Douglas Coupland is one of my favorite authors. I love how he works with language. However, that doesn't necessarily mean he writes great books. All of his books contain sentences that make me stop and read them again because they are compellingly crafted. Coupland shares ideas that deserve attention for their cultural critique. If you read any reviews about Coupland, it's likely the word "zeitgeist" is used. However, I complete many of his books and feel unsatisfied.
Generation A is the 7th book I've read written by Douglas Coupland. It wasn't the least satisfying novel I've read of his, but not the most, either. If I could rank the Coupland novels I've read, they would look like this:
Life After God
All Families Are Psychotic
The Gum Thief
Anything listed after Generation A won't be considered hated novels, but the last 3 on the list have been mostly unmemorable, though enjoyed because of language construction, not necessarily plot construction. Generation A makes itself somewhat memorable because it contains several beginnings and endings. Coupland explicitly labels the point of view given from what character. Point of view is not hidden, and provides better access to character development. Through character vignettes, Coupland provides critique of environmental apathy, connectivity vs. connection, and what produces drug culture and its consequences. These critiques come through in some characters, but not others. The series of events that brings 5 characters together from all over the world is the worldwide absence of bees. The result of the story is an examination of how today's humans have all kinds of connectivity, yet aren't connected in any profound way. Unlike some of Coupland's other novels, there is some glimmer of hope, as isolation and greed are defeated temporarily in a sort of old school Batman and Robin television drama way. The hope, however, is only a glimmer, not a lighthouse on a rough sea kind of hope.

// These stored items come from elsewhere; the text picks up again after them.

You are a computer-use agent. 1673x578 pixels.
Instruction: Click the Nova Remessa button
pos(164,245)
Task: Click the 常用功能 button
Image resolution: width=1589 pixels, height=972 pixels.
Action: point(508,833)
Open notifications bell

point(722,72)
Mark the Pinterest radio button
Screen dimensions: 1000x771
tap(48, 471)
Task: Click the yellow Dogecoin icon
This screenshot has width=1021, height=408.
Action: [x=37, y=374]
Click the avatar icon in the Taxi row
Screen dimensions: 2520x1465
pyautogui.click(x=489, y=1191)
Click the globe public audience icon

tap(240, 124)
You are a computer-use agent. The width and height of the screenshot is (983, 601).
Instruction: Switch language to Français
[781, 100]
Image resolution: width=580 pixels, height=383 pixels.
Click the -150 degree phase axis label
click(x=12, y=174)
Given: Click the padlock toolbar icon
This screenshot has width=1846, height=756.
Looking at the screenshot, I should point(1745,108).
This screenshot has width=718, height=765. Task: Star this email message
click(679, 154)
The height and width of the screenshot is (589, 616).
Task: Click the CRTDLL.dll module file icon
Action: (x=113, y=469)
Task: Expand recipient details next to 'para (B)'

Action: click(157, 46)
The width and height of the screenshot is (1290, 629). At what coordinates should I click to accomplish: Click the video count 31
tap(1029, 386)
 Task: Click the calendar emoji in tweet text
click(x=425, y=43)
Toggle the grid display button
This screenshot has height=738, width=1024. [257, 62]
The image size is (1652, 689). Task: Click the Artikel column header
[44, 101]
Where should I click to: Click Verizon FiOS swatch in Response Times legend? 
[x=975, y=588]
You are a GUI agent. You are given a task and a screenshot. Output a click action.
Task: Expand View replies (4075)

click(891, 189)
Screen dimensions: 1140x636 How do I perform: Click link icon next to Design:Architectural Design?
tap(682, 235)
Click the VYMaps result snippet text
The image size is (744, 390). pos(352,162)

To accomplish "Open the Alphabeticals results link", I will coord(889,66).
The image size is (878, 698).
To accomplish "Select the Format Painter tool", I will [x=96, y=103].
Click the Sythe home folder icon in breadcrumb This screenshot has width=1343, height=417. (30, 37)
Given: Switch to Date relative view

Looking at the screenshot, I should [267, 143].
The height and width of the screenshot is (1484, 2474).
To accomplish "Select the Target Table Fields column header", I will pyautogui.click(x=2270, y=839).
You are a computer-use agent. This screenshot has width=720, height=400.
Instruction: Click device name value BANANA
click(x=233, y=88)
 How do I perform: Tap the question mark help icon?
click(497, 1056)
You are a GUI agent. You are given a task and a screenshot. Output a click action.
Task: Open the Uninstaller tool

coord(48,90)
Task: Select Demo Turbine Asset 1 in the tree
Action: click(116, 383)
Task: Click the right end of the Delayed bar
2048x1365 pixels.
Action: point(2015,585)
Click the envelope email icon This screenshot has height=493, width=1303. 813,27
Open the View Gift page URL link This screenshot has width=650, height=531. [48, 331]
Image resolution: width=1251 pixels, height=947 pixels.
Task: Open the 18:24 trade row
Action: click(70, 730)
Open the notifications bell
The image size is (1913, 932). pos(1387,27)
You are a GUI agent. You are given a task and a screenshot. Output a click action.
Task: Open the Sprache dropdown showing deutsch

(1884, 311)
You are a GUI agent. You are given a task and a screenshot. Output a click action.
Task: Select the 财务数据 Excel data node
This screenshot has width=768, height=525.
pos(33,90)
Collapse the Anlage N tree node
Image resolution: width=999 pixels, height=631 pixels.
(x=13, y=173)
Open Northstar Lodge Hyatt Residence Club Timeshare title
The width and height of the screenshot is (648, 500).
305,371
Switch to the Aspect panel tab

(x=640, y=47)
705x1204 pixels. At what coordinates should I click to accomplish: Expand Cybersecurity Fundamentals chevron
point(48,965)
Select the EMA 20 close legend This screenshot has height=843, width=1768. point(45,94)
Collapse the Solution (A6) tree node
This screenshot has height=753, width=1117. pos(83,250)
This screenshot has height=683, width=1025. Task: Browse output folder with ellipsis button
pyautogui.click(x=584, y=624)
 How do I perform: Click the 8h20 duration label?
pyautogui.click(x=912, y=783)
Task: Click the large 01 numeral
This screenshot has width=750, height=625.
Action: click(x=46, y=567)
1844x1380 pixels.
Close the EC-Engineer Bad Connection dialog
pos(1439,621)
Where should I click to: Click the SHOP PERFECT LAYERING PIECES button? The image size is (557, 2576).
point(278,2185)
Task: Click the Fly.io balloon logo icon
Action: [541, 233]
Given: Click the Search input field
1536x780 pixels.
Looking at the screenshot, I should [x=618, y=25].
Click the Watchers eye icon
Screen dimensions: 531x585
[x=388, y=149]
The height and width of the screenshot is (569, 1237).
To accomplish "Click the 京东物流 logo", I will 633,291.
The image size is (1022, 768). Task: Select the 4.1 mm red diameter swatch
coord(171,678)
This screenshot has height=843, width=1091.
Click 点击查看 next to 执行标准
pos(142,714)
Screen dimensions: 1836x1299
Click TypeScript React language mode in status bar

What pushed me to post about this book on this blog was Coupland's writing about religion. Coupland is never afraid to write about religion themes (which I appreciate), but it is another (mostly) unsatisfying part of his work. Like so many other authors, whether fiction or non-fiction, Coupland relegates religious writing to reflections about cult-like religious groups, or Evangelical or Fundamentalist Christians. They become caricatures for what it means to be a person of faith, which is not so much about faith, but about mental illness and abuse. Maybe authors use Cult/Evangelical/Fundamentalist religious folks as subjects in their writing because they are infinitely more interesting than 20th Century Brand Protestants. Garrison Keillor is the only one who has come remotely close to making 20th Century Brand Protestants interesting, and I own all kinds of beefs with Keillor because in some ways he is part of the problem with Lutherans in particular who confuse Lutheranism with ethnicity. For all of his shortcomings in depicting Lutherans, at least Keillor is somewhat religiously literate.
Reading Coupland again reminded me that religious literacy is not where it should be in the North America. I know atheists would probably argue with me that Americans are overly literate about religion. Conflating religious fervor and knowledge leaves Americans in a place where they are driven by fear rather than understanding. Coupland reflects society's caricatures about religion, but I also hope that he keeps addressing religious themes. Toward the end of Generation A, the character Harj from Sri Lanka (apparently not a person of faith), prays that he could "make sense out of what's happening to us." Recognizing the complexity of meaning-making, faith and religion is some of the best religious writing Coupland has made to date. I wanted more.
Generation A is by no means a great novel, but it has just enough strong aspects to put it squarely in the middle of the Douglas Coupland's work.